* _MATERIAL TO PROCESS_
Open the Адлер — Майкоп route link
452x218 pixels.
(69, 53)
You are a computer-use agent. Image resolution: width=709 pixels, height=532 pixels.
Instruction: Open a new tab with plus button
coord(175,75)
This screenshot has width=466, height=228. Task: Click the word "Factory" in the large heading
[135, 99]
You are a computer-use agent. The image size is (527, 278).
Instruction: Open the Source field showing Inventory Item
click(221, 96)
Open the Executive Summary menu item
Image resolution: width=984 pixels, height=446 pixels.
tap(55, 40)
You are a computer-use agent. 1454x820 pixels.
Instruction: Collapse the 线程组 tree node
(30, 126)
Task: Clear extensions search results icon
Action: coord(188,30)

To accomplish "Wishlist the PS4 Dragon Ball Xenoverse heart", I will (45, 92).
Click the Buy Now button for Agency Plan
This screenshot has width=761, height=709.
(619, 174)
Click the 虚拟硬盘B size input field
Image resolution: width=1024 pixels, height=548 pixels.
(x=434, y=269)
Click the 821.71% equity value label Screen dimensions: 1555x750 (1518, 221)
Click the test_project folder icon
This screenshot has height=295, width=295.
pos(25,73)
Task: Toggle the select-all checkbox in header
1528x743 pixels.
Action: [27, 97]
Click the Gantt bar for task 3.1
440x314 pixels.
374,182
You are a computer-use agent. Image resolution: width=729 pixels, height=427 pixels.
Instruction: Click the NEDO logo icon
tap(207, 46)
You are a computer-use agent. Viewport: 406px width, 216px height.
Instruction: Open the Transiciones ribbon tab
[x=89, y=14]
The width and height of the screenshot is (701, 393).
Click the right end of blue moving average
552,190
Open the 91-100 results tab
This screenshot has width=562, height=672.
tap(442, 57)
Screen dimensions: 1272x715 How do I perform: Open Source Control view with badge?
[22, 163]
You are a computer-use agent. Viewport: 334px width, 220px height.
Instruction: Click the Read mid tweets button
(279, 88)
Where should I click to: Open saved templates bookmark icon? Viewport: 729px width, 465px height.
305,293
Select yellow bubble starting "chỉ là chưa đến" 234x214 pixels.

* _YOUR TASK_
Print, exactly and only, the lines running from the one with "Where should I" to the end of the data above.

* _ANSWER AREA_
Where should I click to: Open saved templates bookmark icon? Viewport: 729px width, 465px height.
305,293
Select yellow bubble starting "chỉ là chưa đến" 234x214 pixels.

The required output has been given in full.